A Moveable Moat
Last week I called a former colleague that I hadn't spoken to for a while. The call happened for one reason. A tool I built kept surfacing his name, a persistent chip in my to-follow-up list, until I finally picked up the phone. We talked for an hour. It likely wouldn't have happened if I hadn't built my own CRM, the first one that has actually worked for me.
I built it because every CRM I tried had a Goldilocks problem. Too much in one place, too little in another, never shaped like the work I actually do. All in the cloud, which always meant the data I spent time building wasn't really mine.
Thanks to pioneers like Noah Brier, I moved my notes, contacts, and various other ephemera to Obsidian and began building the tools to interface with these notes. To be able to sit down and bit-by-bit map out exactly how I want this tool to work and interface with me has been a revelation.
The contacts and connections I've made are the single greatest asset this business has, and the idea of handing all of it to a cloud-based third party, a company whose terms and roadmap and survival I don't control, sat wrong with me. I wanted to own my network outright, in files I keep on my own machine.
But I didn't stop there. I then built a workflow tool.

All names and companies in these screenshots are dummy data.
I built an Ideas app to quickly log moments of inspiration. I have the stats database I've always dreamt of.
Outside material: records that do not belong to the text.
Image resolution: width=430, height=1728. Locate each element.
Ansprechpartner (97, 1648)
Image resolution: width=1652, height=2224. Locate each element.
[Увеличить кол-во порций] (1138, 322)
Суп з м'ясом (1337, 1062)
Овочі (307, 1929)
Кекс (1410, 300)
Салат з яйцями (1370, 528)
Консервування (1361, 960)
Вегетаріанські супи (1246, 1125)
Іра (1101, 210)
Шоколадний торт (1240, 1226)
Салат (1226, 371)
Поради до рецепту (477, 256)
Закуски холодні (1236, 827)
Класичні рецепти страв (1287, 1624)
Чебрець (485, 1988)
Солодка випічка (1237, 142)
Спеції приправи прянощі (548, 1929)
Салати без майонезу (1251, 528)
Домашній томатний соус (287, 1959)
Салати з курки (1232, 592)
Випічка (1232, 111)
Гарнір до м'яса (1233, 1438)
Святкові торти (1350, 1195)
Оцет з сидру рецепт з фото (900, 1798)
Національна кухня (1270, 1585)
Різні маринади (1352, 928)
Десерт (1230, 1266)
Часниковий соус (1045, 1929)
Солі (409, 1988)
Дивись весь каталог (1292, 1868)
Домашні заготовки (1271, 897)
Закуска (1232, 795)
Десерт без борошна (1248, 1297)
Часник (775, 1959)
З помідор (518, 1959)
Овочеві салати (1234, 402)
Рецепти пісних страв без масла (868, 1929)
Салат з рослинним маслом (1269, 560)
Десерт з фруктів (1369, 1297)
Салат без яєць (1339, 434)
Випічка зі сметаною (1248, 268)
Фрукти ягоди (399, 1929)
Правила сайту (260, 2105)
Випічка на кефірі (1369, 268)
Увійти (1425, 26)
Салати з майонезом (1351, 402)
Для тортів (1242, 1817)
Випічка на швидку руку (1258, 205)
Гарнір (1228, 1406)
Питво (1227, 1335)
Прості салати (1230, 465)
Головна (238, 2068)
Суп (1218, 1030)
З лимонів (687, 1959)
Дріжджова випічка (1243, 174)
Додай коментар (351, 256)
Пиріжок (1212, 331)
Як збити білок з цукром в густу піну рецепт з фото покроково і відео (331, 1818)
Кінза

Now, I live in the terminal and these lightweight apps I've built. That part surprised me. I never expected to feel this at home typing to my own business in a chat window. I copy a messy block of text off a LinkedIn profile, someone's title, their last three roles, a line about where we met, and I paste the whole thing in. The system knows what to do with it. It files the person, scores the relationship, tells me when to follow up. Filling out small fields in a form feels like a chore now. Worse than a chore. It feels like doing the computer's job for it.
I am more efficient, and more effective at buckling down to what my livelihood is: the act of writing. Building it taught me something the tool itself never could.
Encoding a workflow in software forces you to stare at what you're doing, and you see all the roadblocks. Mine was follow-up. The CRM made it specific, a name on a list every morning, until I did something about it.

A pipeline so nothing owed to a client gets forgotten. A research engine that scores articles against what each client cares about, so a pitch starts from evidence. A chatbot that answers questions about the business in plain English, and runs inside Claude.
One Obsidian vault under all of it, mine, on my machine. Because I own every piece, they connect. I build something new and it plugs into what's already there. I feel for the first time that I can take on as much work as I want, which is not something I could ever say before. Projects I used to lose because one person looked too small for them are projects I can credibly bid on now.

None of this means the machine does the writing. I keep my muscle memory. I write the first draft myself. When I'm swamped I can trust the system to get an outline down. The whole job is the taste to know when what you're getting back is no good. It's all there for someone with enough experience to mold the clay into a sculpture.
So I've stopped believing in the single moat. Hemingway called Paris a moveable feast, something you carry wherever you go. This market demands a moveable moat. No one wall keeps you safe. What keeps you honest is velocity.
The only defensible position left is the ability to build the next thing faster than the last thing gets copied.
So I'm no longer just a ghostwriter. I'm a writer/builder. Big things, small things. It doesn't feel like work, because everywhere I go I see another idea and it's finally feasible to go make it within a day or two and suddenly my workflow improves another 10%.